Need advice on Roth IRA...

jhyb

Confused about dryer sheets
Joined
Jan 9, 2009
Messages
4
I have a Roth IRA policy with New York Life since '04 and I've contributed close to $15,000. I checked my statement recently and the ending value was $11,000. Should I stop my contribution or keep on going? Is the $4,000 completely gone and I'll never see it again? Any assistance will be great, thanks.
 
Welcome to "the crash" -

I received the annual statement this week on some monies we had with Vanguard that we had kind of forgotten about. (83 shares of VIGRX)

Balance on 12/31/2007 = 2779.49
Balance on 12/31/2008 = 1701.44

Thank goodness the bulk of my financial assets didn't suffer the same fate & I sincerely feel for those for whom it did.

But to answer your question: I'm not quite as financially savvy as some others on here (who will no doubt be weighing in shortly) but at this particular point in time your 4k is "completely gone" and you'll "never see it again" only if you sell. (that's called "locking in your loss"). If you leave it alone the share price may perhaps come back someday & the principal will return.

So you will have to ask yourself - how badly do you need this money right now and what do you think the prospects are of the fund recovering eventually before you do need the money?
 
I appreciate the quick reply; I started the Roth IRA for the long run, but wow, all gone huh? So, it's either sell or hope for the great return right? I'm planning to stick with the same company and changing the allocations that I have currently, any advice anyone? Thanks.
 
As to "new" monies you are putting in, you've now seen the reality (previously a hypothetical) of what can happen. Does that mean it may happen again in the next 5,10, 20 years? You might want to to double-check with yourself as to what your personal "risk tolerance" is (as someone recently reminded me on another thread)

You don't state your age, life situation, stage of life, etc - so it may be kind of difficult for anyone on here to give you any particular observations on your particular situation.

INPUT RECORDS –
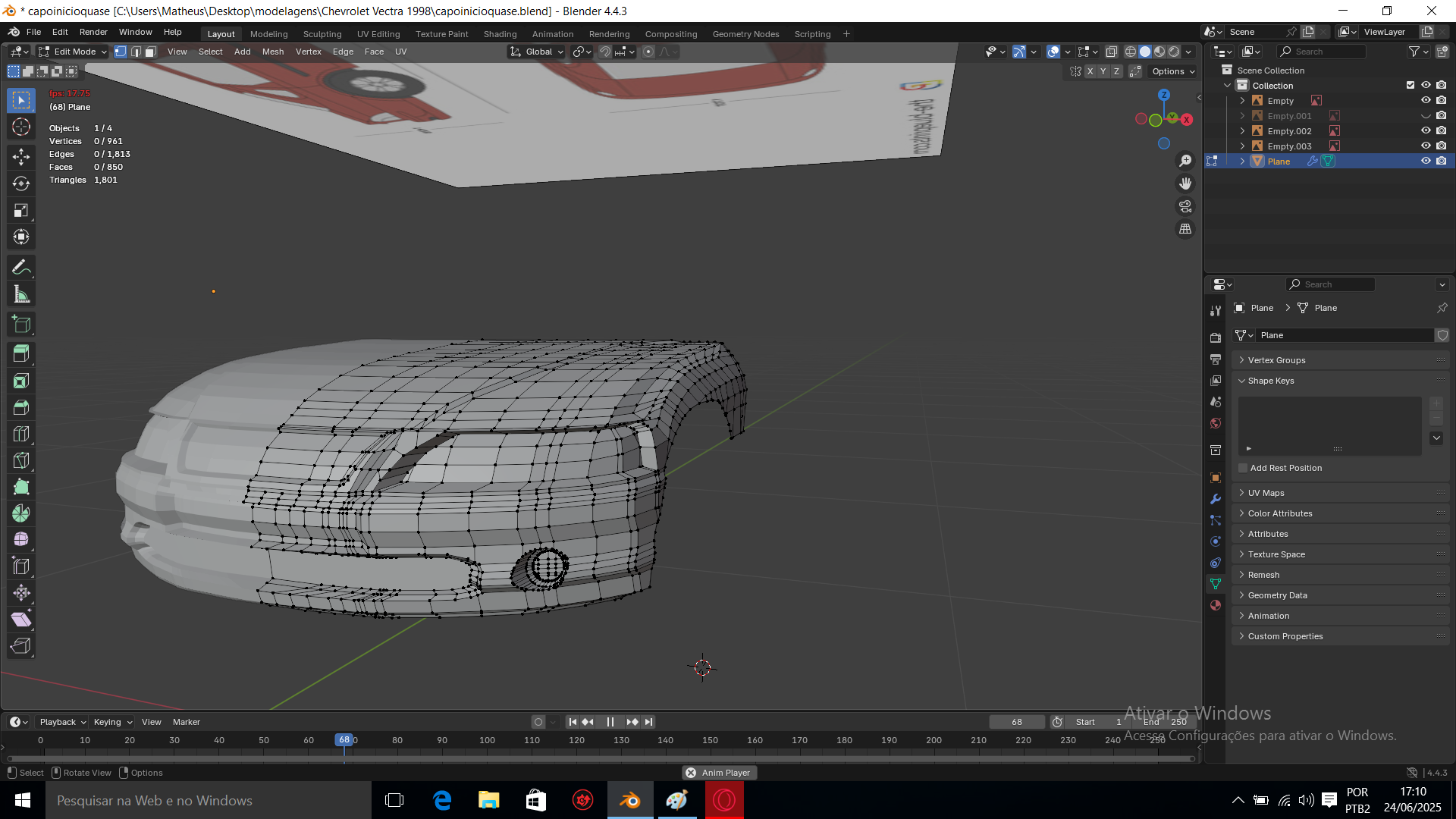Screen dimensions: 1456x819
Task: Switch to face select mode
Action: (151, 52)
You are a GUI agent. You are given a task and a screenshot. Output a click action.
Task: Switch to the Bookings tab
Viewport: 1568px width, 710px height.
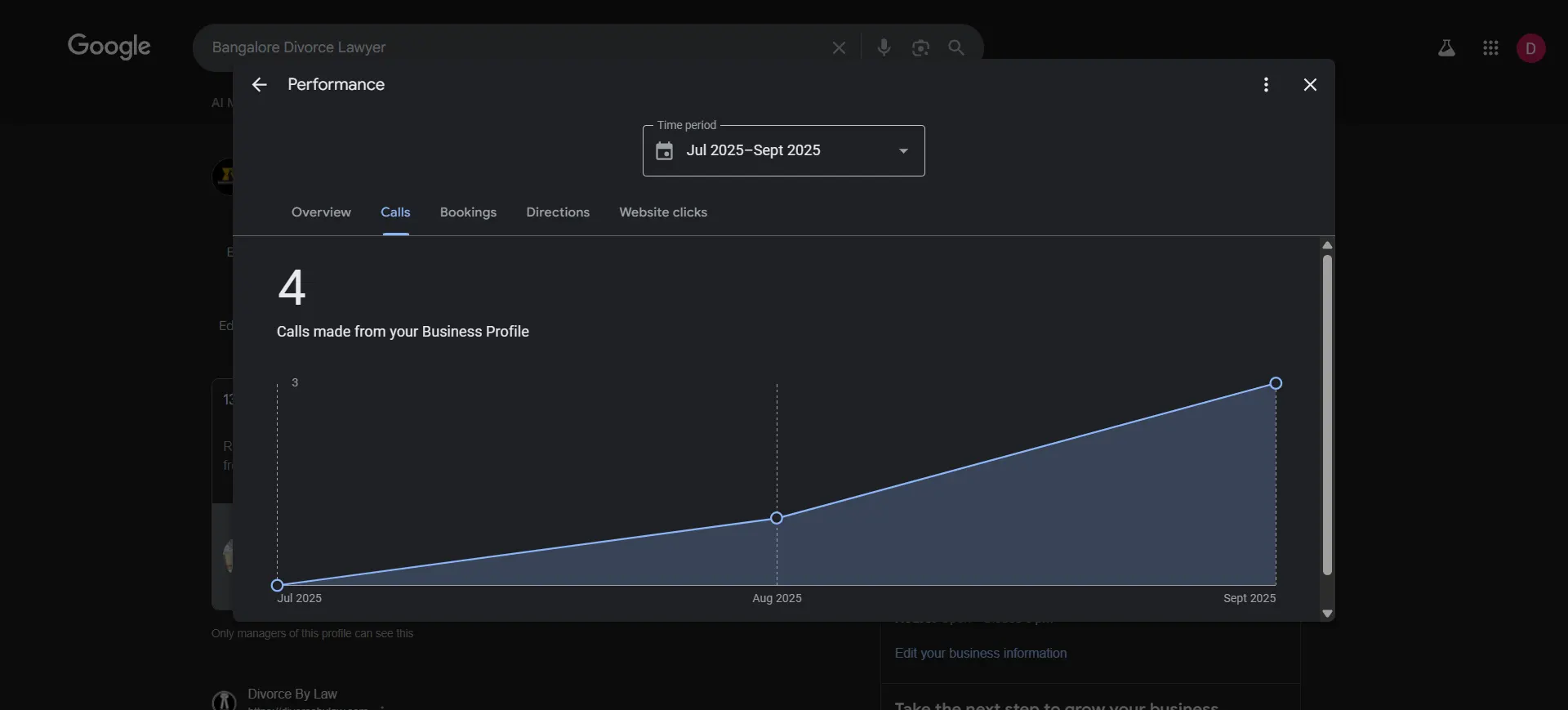pos(468,212)
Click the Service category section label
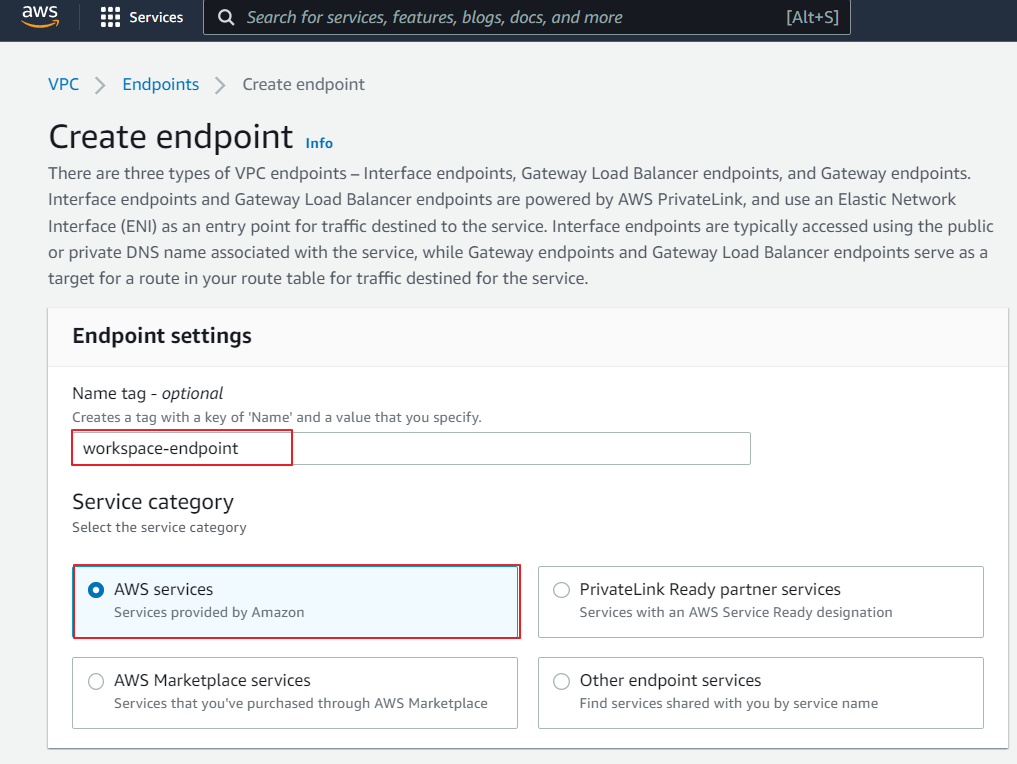This screenshot has height=764, width=1017. [152, 502]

REQUIREMENT 1 –
Please write out the records above again word for word, leaving out the pictures.
REQUIREMENT 2 –
Pick up the forum thread about the Roth IRA loss and keep it going from its last sentence.

OUTPUT 1 –
Screen dimensions: 1456x819
Task: Switch to face select mode
Action: (151, 52)
You are a GUI agent. You are given a task and a screenshot. Output a click action.
Task: Switch to the Bookings tab
Viewport: 1568px width, 710px height.
pos(468,212)
Click the Service category section label
This screenshot has height=764, width=1017. [152, 502]

OUTPUT 2 –
 
One would have to know what this money is invested in to say. If it's a lousy, high-fee investment that chronically underperforms the market, it might be a good idea to sell the fund and roll the cash over to a lower-cost custodian. I don't know about the investment options New York Life offers, but I doubt it would be better than what you could get with Vanguard or Fidelity, for example.
 
I smell a variable annuity product. If so, you've got a very high fee "investment" and the even more money will disappear. It's hard to get ahead when you're paying 4 to 7% in total annual fees.

We really need more info to comment on your account. What is the investment format? What are any cancellation fees if you move it to another institution? What are the total fees involved? What is the asset allocation?

Having your NAV fall of about 25% in the last year is probably not too bad for a balanced AA. If you're in a non-annuity Roth, you might not be in bad funds. I do expect you to be paying pretty high fees for any investment you make through an insurance company. The one investment truth is that over the long haul high fees do not equate to better performance.
 
I smell a variable annuity product. If so, you've got a very high fee "investment" and the even more money will disappear. It's hard to get ahead when you're paying 4 to 7% in total annual fees.
Any salescritter who pushes an annuity in a Roth should be drawn and quartered.
 
Any salescritter who pushes an annuity in a Roth should be drawn and quartered.

I believe that would be a subset of the annuity "sales critters" that 2B thinks should be drawn and quartered. ;)
 
Any salescritter who pushes an annuity in a Roth should be drawn and quartered.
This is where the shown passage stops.